Since those warnings seem to make good sense and since I am not too enamored about driving under any circumstances, I generally abide by those edicts. There comes a time, however, when a journey out is more than necessary so we take those chances.
Such a day was last Saturday. We were running short on some necessary household items hence a trip to the store was in order.
The skies were overcast and there was a chance of rain but since I was just going as far as National City I took a chance.
I got to the store with no problem, made my purchases and went out to the car. It had started to drizzle but not very hard. I got underway and then it came. It reminded me of one of those Texas Southeasters that suddenly comes on one and remains for hours. I wasn’t driving at night, I wasn’t on the freeway, but this certainly qualified as weather that was not clement.
I, of course, took extra care, slowed to what seemed as a simple walk and eventually made it to Sweetwater Road. I came upon a pickup truck that seemed to be as cautious as me and followed him all the way home. I drove in the garage and said, “Never again.”
I have, of course, said the words “Never again” many times before and will probably utter them sometime in the future, at least, I hope I will. Driving in poor visibility is nothing new for me, or for that matter, almost anyone. In my particular case I was inured to rough weather that included poor visibility in my navy days.
I recall times entering San Francisco Bay when the fog was so thick it could be cut with a dull bread knife. But even in those days, so long ago, we had all sorts of aids and instruments that made the entry possible but, it was, nevertheless, harrowing.
Driving in poor visibility is something else. I have been driving for many years and I still don’t like it. One upsetting experience comes to mind. Zula and I were on one of our motor trips when we found ourselves in East Texas in the midst of one of those downpours that are only found in that state. Zula confronted me and said that if I did not stop and get a motel she was going to get out and walk. From the tone of her voice I knew this was no idle threat.
So at the next opening that promised any sort of lodging I stopped. As I recall this was an ongoing storm and we remained there for two days. The lodge also featured a restaurant that specialized in Cajun cooking. One other reason to remain.
We had another harrowing experience, this one involving the entire family while traveling east through Arizona. Instead of rain, however, this one was a snowstorm. It was in a part of the state that seldom sees snow, hence, people were not too sure how to cope with it.
We were involved in a multi-car collision that saw vehicles sliding and side swiping each other like those bumper cars we used to see in the carnivals. We were hit and sent into a ditch but were able to recover and continue our journey. Since then my only love of snow has been on Christmas cards.
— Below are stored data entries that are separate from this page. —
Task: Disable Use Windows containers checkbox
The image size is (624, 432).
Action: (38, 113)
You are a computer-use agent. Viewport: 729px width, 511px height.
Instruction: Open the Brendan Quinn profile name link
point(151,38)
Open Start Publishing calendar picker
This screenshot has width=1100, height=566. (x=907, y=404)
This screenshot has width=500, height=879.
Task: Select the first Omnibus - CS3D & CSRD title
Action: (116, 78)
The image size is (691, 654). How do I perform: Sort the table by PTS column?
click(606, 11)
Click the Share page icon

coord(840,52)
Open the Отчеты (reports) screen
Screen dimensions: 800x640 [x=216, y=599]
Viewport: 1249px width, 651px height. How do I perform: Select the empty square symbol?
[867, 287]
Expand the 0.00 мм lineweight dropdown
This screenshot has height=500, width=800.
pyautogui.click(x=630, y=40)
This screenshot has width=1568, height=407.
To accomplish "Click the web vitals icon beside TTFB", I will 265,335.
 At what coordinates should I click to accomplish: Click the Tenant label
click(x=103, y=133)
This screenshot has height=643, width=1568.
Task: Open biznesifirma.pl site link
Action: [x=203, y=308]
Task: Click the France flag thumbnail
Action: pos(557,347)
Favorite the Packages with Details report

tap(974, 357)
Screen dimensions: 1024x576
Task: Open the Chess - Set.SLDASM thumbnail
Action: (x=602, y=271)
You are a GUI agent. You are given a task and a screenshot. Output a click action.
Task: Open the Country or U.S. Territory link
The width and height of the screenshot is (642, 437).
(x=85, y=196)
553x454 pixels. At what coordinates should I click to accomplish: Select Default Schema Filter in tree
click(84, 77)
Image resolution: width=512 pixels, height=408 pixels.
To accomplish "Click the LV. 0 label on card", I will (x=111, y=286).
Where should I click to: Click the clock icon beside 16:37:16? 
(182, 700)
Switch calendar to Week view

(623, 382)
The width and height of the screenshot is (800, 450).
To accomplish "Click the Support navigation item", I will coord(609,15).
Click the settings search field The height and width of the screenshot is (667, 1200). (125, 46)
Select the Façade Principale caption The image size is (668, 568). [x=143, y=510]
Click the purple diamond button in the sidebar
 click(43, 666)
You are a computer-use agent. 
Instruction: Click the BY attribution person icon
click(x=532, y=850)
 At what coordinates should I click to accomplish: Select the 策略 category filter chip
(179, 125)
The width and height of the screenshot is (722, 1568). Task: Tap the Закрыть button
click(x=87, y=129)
As a long time resident of the South Bay I am not going to downplay rain of any type in our area. We have seen rainy seasons in Southern California where the total could have been measured in a tea cup. We have, of course, also seen seasons where the entire region has been inundated with rain waters that had no other place to go. The latter, however, is a seldom occurrence, something that most of us can handle.
So my message to the rain god is to go ahead and let it rain. But, please, not on the day when I have to do shopping.